Below are some entries. Repeat exactly the lines from the one with "Task: Expand the Moon and Stars group" through the one with "The image size is (795, 662).", and only those.

**** Data to use ****

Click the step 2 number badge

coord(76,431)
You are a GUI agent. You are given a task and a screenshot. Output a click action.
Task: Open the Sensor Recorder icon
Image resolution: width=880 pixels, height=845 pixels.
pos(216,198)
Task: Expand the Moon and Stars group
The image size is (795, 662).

****
**** Data to use ****

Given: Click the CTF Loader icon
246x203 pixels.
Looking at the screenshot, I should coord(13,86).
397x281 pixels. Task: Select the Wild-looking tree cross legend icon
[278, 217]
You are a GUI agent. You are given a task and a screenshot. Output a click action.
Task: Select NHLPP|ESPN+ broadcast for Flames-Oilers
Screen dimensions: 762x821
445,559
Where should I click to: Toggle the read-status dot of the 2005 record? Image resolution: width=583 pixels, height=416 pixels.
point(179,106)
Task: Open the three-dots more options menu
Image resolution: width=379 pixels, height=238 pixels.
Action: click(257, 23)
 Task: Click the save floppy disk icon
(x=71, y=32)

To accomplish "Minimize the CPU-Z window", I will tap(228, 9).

****
**** Data to use ****

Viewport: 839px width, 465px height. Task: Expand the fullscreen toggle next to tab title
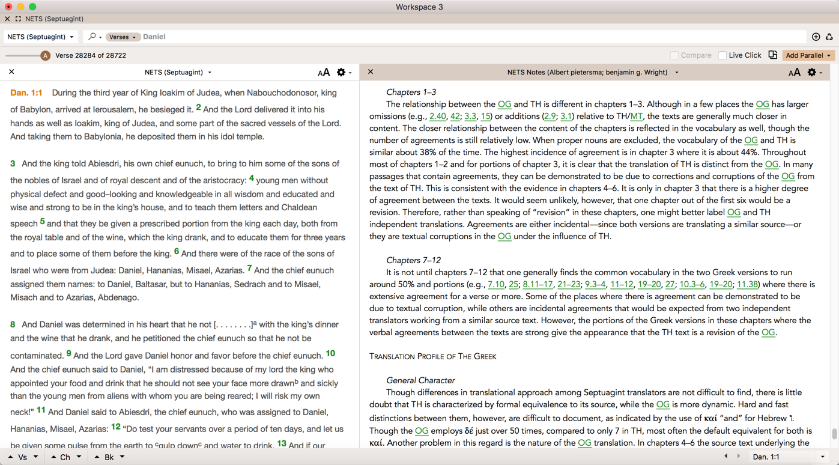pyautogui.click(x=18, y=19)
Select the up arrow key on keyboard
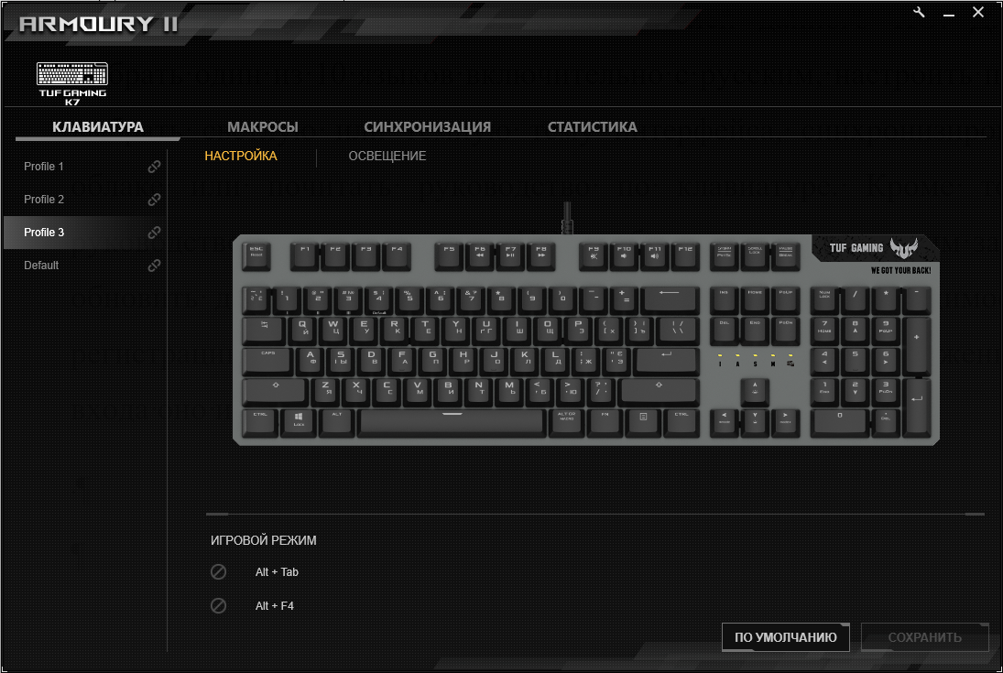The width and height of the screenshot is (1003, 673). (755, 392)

****

■ Exercise answer ■
Task: Expand the Moon and Stars group
The image size is (795, 662).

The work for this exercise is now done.